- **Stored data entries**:
=== Section Start ===

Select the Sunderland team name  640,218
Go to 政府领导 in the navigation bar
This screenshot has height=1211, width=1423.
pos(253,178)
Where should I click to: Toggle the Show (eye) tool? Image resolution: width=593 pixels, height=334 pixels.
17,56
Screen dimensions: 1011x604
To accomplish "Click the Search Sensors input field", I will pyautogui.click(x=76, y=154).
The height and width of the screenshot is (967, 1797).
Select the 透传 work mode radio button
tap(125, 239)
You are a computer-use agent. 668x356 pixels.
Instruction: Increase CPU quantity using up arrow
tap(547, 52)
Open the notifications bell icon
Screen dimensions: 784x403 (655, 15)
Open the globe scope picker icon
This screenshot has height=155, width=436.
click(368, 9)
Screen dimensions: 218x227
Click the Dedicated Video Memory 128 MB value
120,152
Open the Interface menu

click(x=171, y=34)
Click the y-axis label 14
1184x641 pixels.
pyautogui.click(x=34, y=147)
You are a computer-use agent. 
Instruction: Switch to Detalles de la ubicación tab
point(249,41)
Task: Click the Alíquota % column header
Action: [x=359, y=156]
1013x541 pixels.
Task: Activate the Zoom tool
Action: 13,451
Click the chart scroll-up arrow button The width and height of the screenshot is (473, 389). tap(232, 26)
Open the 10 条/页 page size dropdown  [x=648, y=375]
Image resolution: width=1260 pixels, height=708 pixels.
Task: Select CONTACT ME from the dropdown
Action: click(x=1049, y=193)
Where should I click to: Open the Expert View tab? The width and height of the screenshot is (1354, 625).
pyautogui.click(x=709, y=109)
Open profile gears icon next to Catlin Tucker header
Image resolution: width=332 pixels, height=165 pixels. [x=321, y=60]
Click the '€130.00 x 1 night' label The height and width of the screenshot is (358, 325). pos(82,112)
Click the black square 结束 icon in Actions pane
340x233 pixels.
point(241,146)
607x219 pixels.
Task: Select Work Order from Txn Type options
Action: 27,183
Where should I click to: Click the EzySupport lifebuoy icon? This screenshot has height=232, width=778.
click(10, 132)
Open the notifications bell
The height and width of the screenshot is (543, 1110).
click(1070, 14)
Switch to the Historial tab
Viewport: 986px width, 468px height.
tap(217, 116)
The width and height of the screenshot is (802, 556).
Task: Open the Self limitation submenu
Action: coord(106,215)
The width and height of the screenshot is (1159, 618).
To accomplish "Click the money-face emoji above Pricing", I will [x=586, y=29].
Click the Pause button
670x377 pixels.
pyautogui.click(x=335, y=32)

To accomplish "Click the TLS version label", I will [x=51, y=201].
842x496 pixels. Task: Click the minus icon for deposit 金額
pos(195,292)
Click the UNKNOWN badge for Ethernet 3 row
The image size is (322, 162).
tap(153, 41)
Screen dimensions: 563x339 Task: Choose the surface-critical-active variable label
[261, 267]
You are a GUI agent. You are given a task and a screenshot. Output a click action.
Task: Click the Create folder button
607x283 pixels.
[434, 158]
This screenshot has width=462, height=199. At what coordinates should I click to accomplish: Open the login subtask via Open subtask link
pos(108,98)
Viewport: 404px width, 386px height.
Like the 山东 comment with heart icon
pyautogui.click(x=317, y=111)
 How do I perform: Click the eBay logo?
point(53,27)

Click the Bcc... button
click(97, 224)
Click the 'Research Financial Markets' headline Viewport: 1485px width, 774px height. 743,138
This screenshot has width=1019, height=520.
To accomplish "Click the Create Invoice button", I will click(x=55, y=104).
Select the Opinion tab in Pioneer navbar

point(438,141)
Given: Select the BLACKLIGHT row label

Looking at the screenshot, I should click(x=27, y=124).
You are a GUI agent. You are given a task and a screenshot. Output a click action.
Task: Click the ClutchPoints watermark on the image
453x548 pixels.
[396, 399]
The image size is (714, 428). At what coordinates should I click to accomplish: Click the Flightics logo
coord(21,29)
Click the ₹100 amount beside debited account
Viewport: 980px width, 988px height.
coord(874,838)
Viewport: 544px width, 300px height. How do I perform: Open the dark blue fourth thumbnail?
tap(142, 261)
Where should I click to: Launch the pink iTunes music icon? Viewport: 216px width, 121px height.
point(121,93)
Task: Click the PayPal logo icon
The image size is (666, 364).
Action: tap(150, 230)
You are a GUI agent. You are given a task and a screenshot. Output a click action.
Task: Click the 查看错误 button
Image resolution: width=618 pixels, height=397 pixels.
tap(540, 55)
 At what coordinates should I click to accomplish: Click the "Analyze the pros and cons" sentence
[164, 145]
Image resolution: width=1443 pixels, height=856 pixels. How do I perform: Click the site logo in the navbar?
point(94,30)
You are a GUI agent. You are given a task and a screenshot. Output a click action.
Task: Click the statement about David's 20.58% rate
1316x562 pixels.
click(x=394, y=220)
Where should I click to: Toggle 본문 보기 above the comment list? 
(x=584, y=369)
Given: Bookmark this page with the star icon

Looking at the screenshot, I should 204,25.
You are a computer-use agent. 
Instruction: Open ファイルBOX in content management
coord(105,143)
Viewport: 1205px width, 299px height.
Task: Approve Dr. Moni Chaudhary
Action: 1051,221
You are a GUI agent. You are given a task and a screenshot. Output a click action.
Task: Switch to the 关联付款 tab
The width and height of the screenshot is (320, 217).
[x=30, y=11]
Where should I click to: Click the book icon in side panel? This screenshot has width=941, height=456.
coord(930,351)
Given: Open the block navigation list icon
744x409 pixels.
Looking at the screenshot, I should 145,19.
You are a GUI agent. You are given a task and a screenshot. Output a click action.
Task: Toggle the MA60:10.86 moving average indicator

=== Section End ===

- **Exercise**:
For each line in the entries that contains the string "navigation", make a copy.

- **Expected answer**:
Go to 政府领导 in the navigation bar
Given: Open the block navigation list icon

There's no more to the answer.